Could you repeat the rows below, replacing "How do I perform:" with "What should I do to:" wherever it occurs and leaving everything else as is?

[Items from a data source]
<<<<

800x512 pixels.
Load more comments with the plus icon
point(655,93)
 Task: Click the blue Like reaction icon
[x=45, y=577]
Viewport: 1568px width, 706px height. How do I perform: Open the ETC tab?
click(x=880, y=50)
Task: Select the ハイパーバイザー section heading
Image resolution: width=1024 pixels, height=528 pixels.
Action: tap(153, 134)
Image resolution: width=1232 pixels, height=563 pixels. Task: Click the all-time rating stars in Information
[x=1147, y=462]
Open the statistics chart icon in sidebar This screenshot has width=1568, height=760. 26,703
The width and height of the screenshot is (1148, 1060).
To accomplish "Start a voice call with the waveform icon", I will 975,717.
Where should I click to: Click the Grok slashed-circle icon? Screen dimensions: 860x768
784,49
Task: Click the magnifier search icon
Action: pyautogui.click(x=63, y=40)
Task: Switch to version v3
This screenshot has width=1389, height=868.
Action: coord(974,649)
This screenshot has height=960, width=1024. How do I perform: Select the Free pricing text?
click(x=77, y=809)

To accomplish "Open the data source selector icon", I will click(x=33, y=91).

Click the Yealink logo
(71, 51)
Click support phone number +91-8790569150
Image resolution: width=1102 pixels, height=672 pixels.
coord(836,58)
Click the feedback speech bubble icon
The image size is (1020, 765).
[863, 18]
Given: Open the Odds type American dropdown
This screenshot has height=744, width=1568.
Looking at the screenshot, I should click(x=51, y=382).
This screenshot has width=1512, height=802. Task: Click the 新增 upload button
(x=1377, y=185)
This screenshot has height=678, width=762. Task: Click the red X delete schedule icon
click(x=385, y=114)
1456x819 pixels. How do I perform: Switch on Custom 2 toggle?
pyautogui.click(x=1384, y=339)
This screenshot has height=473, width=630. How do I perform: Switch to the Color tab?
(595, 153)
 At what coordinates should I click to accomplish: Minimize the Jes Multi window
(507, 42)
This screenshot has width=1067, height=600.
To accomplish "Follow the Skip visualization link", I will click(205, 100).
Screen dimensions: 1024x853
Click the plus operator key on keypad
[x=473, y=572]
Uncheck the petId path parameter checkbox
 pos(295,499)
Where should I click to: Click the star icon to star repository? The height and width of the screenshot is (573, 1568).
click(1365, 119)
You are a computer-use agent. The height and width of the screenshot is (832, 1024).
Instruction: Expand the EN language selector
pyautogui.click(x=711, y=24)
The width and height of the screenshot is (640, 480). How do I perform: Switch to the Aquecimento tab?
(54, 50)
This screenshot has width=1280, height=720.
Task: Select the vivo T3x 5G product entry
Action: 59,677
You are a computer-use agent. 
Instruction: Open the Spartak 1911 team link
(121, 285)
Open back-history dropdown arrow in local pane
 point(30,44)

>>>>

Correct output
800x512 pixels.
Load more comments with the plus icon
point(655,93)
 Task: Click the blue Like reaction icon
[x=45, y=577]
Viewport: 1568px width, 706px height. What should I do to: Open the ETC tab?
click(x=880, y=50)
Task: Select the ハイパーバイザー section heading
Image resolution: width=1024 pixels, height=528 pixels.
Action: tap(153, 134)
Image resolution: width=1232 pixels, height=563 pixels. Task: Click the all-time rating stars in Information
[x=1147, y=462]
Open the statistics chart icon in sidebar This screenshot has width=1568, height=760. 26,703
The width and height of the screenshot is (1148, 1060).
To accomplish "Start a voice call with the waveform icon", I will 975,717.
Where should I click to: Click the Grok slashed-circle icon? Screen dimensions: 860x768
784,49
Task: Click the magnifier search icon
Action: pyautogui.click(x=63, y=40)
Task: Switch to version v3
This screenshot has width=1389, height=868.
Action: coord(974,649)
This screenshot has height=960, width=1024. What should I do to: Select the Free pricing text?
click(x=77, y=809)

To accomplish "Open the data source selector icon", I will click(x=33, y=91).

Click the Yealink logo
(71, 51)
Click support phone number +91-8790569150
Image resolution: width=1102 pixels, height=672 pixels.
coord(836,58)
Click the feedback speech bubble icon
The image size is (1020, 765).
[863, 18]
Given: Open the Odds type American dropdown
This screenshot has height=744, width=1568.
Looking at the screenshot, I should click(x=51, y=382).
This screenshot has width=1512, height=802. Task: Click the 新增 upload button
(x=1377, y=185)
This screenshot has height=678, width=762. Task: Click the red X delete schedule icon
click(x=385, y=114)
1456x819 pixels. What should I do to: Switch on Custom 2 toggle?
pyautogui.click(x=1384, y=339)
This screenshot has height=473, width=630. What should I do to: Switch to the Color tab?
(595, 153)
 At what coordinates should I click to accomplish: Minimize the Jes Multi window
(507, 42)
This screenshot has width=1067, height=600.
To accomplish "Follow the Skip visualization link", I will click(205, 100).
Screen dimensions: 1024x853
Click the plus operator key on keypad
[x=473, y=572]
Uncheck the petId path parameter checkbox
 pos(295,499)
Where should I click to: Click the star icon to star repository? The height and width of the screenshot is (573, 1568).
click(1365, 119)
You are a computer-use agent. The height and width of the screenshot is (832, 1024).
Instruction: Expand the EN language selector
pyautogui.click(x=711, y=24)
The width and height of the screenshot is (640, 480). What should I do to: Switch to the Aquecimento tab?
(54, 50)
This screenshot has width=1280, height=720.
Task: Select the vivo T3x 5G product entry
Action: 59,677
You are a computer-use agent. 
Instruction: Open the Spartak 1911 team link
(121, 285)
Open back-history dropdown arrow in local pane
 point(30,44)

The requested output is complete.